Die Aufgabe
Schreiben Sie aus dem Textauszug alles von "Die Beklagte stellte" bis hinunter zu "eingehalten worden sei." noch einmal ab und tauschen Sie dabei "Schlüsseltresor" gegen "Schlüsselkasten" aus.

Die Beklagte stellte die Schäden hinsichtlich des PKW Citroen Berlingo mit 3.990 EUR und hinsichtlich des PKW Citroen Xsara Picasso mit 3.500 EUR (jeweils brutto) der Höhe nach außer Streit. Sie wendete im Wesentlichen (soweit noch von Bedeutung) ein, der Schlosstausch sei, weil die Betriebsversicherung nur das Gebäude und dessen Inhalt erfasse, von den Versicherungsverträgen nicht gedeckt; ungedeckt sei ‑ infolge Vorsteuerabzugsberechtigung der Klägerin ‑ auch die Umsatzsteuer aus den jeweiligen Schadensbeträgen. Selbst im Fall einer Deckung durch die Gebäudeinhaltsversicherung läge Gebäudeunterversicherung von 90 % vor. Aus der Kfz‑Händler-Teilkasko-Versicherung bestehe kein Anspruch auf Versicherungsleistung, weil die Vertragsbedingung der Aufbewahrung der Fahrzeugschlüssel in einem „Schlüsseltresor“ nicht eingehalten worden sei.

Klickziel-Daten
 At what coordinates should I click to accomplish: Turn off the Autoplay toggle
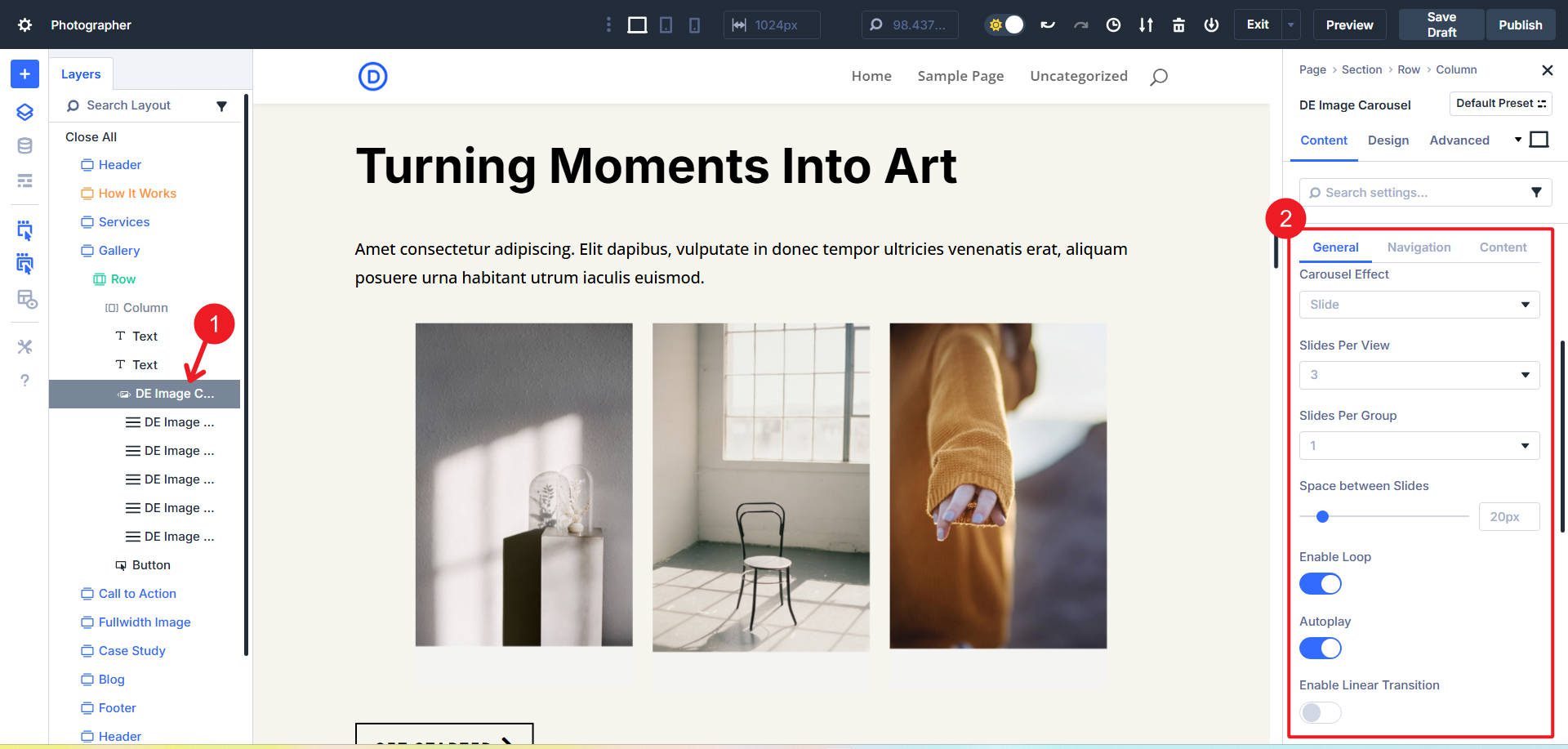click(x=1321, y=648)
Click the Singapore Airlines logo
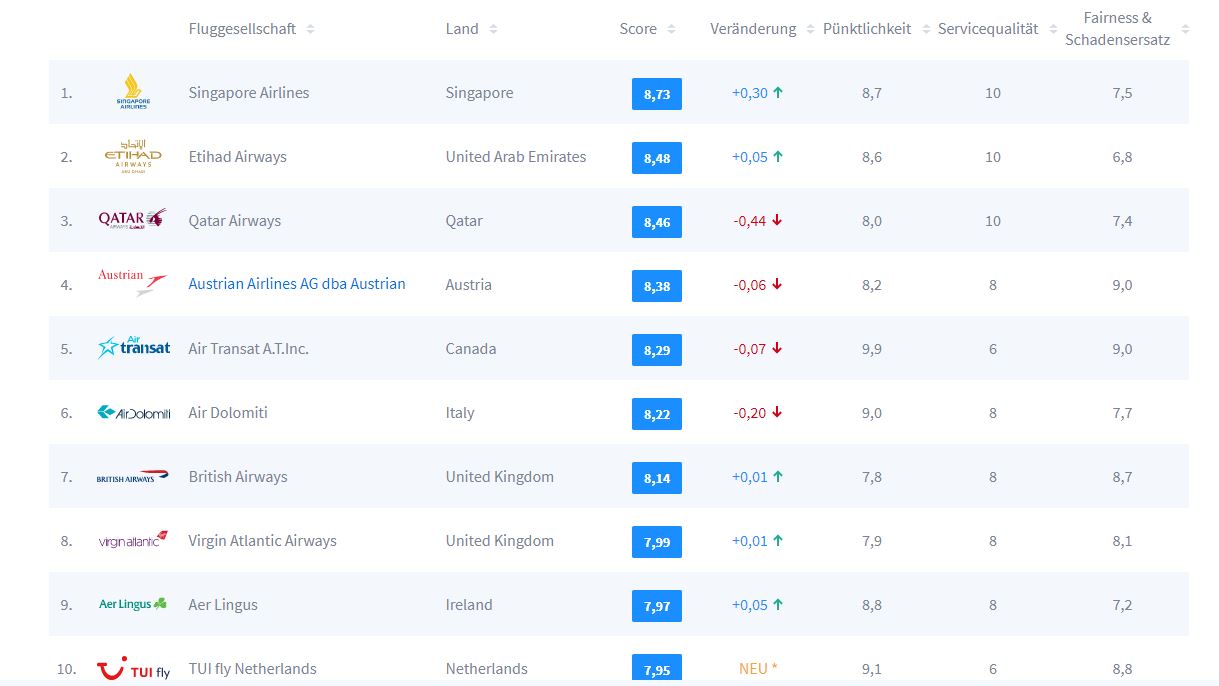Screen dimensions: 1219x686 pos(133,92)
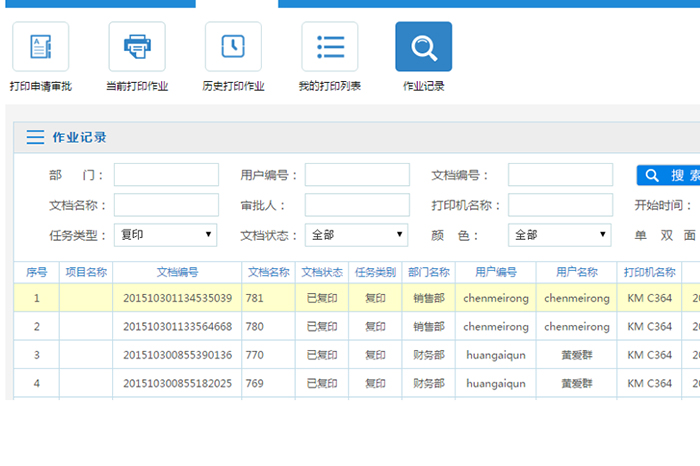Open the 打印申请审批 icon

click(40, 47)
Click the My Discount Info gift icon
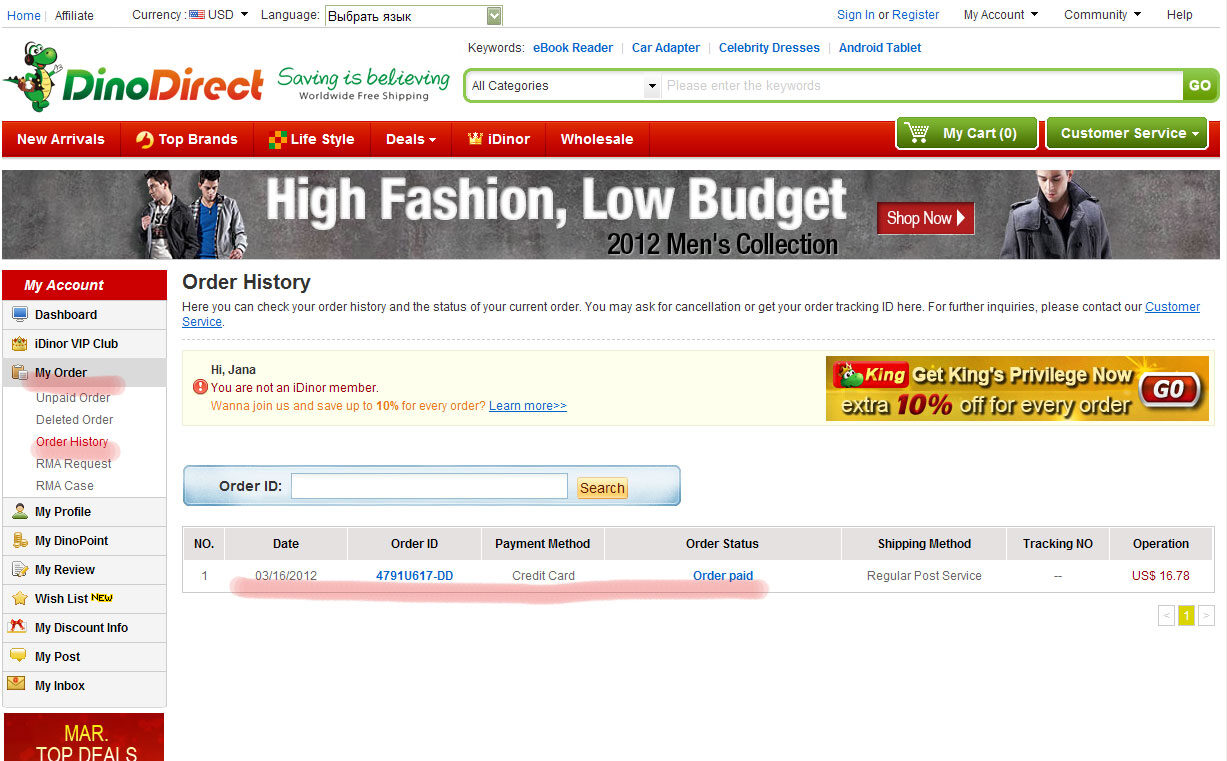The width and height of the screenshot is (1227, 761). pyautogui.click(x=17, y=627)
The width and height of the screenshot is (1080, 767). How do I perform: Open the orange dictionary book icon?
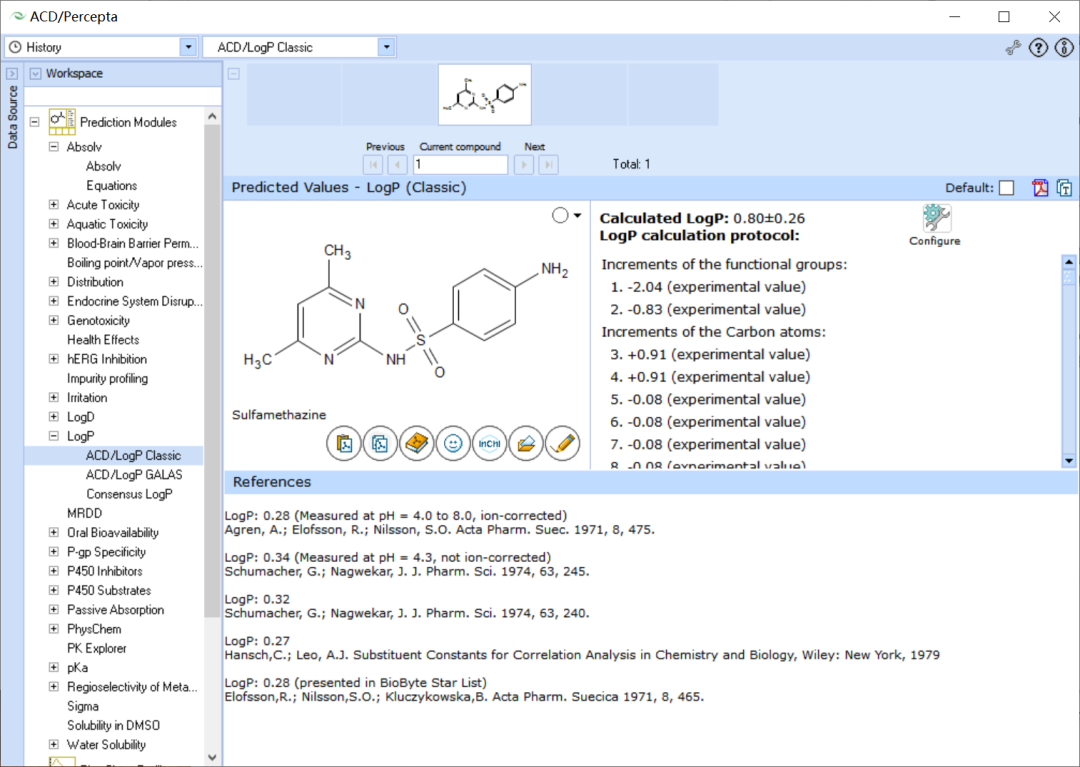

Vollständige Lösung
Die Beklagte stellte die Schäden hinsichtlich des PKW Citroen Berlingo mit 3.990 EUR und hinsichtlich des PKW Citroen Xsara Picasso mit 3.500 EUR (jeweils brutto) der Höhe nach außer Streit. Sie wendete im Wesentlichen (soweit noch von Bedeutung) ein, der Schlosstausch sei, weil die Betriebsversicherung nur das Gebäude und dessen Inhalt erfasse, von den Versicherungsverträgen nicht gedeckt; ungedeckt sei ‑ infolge Vorsteuerabzugsberechtigung der Klägerin ‑ auch die Umsatzsteuer aus den jeweiligen Schadensbeträgen. Selbst im Fall einer Deckung durch die Gebäudeinhaltsversicherung läge Gebäudeunterversicherung von 90 % vor. Aus der Kfz‑Händler-Teilkasko-Versicherung bestehe kein Anspruch auf Versicherungsleistung, weil die Vertragsbedingung der Aufbewahrung der Fahrzeugschlüssel in einem „Schlüsselkasten“ nicht eingehalten worden sei.